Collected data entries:

====

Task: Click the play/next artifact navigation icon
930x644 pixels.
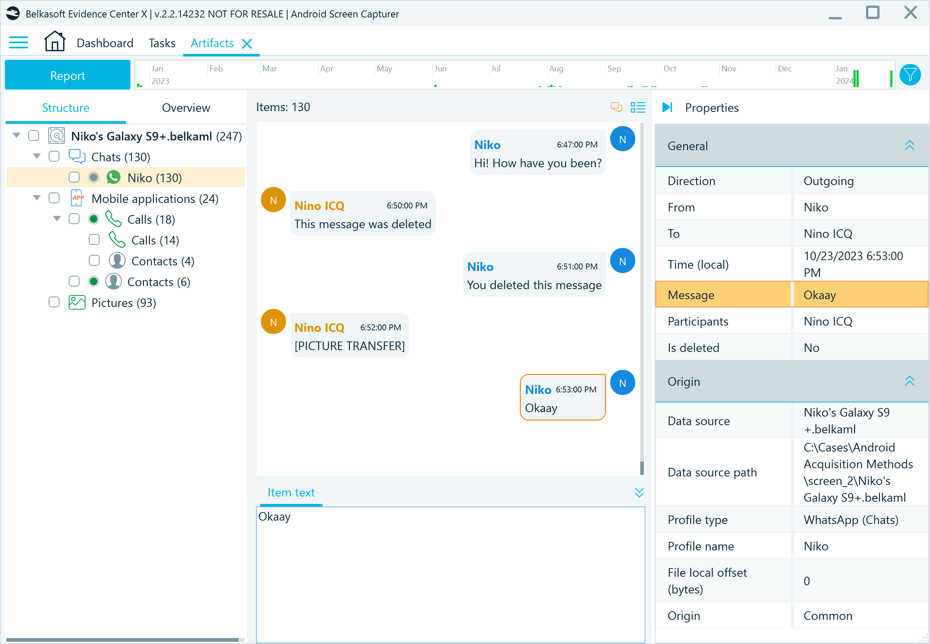Action: (667, 107)
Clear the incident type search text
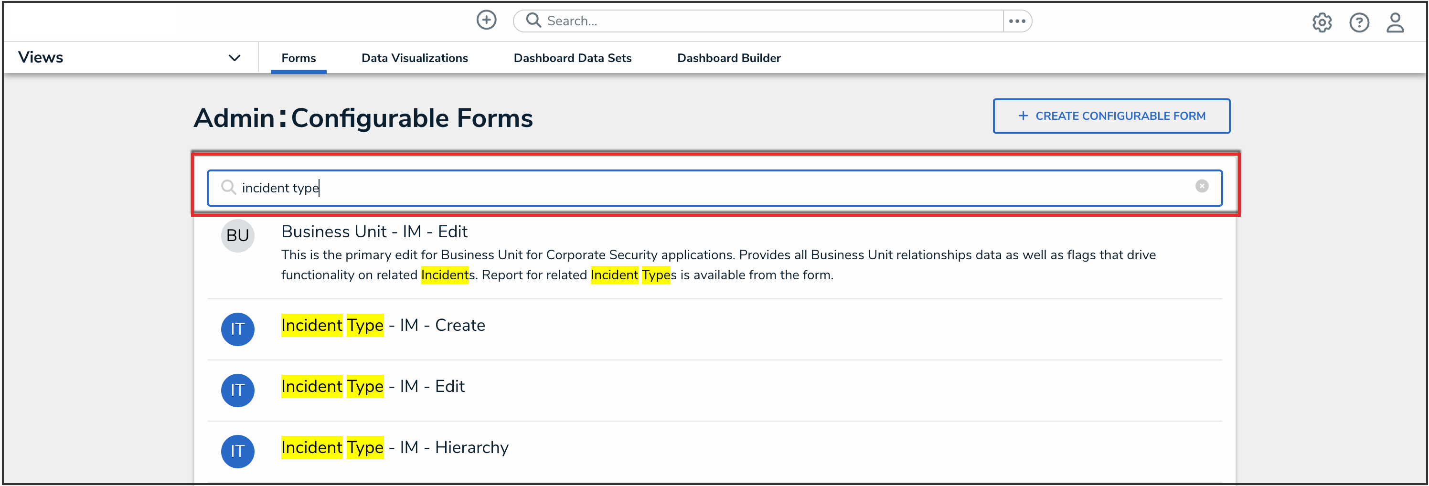Viewport: 1429px width, 486px height. [1202, 186]
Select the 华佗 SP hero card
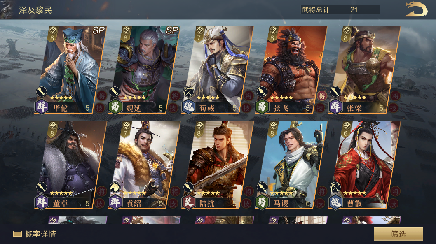Image resolution: width=436 pixels, height=244 pixels. tap(71, 70)
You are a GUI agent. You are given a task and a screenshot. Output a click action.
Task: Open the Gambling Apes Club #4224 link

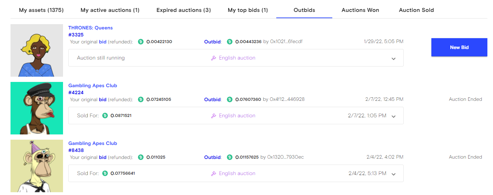[x=92, y=89]
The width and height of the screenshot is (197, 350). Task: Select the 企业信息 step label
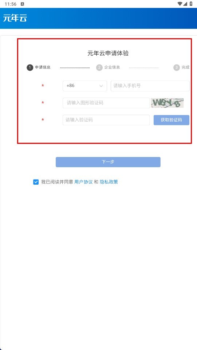pos(112,67)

====

Exercise instructions: Write out each line exactly, from the one containing "930x644 pixels." through the end of the entries, and skip the pictures.

Answer:
930x644 pixels.
Action: (667, 107)
Clear the incident type search text
Viewport: 1429px width, 486px height. [1202, 186]
Select the 华佗 SP hero card
Image resolution: width=436 pixels, height=244 pixels. tap(71, 70)
You are a GUI agent. You are given a task and a screenshot. Output a click action.
Task: Open the Gambling Apes Club #4224 link

[x=92, y=89]
The width and height of the screenshot is (197, 350). Task: Select the 企业信息 step label
pos(112,67)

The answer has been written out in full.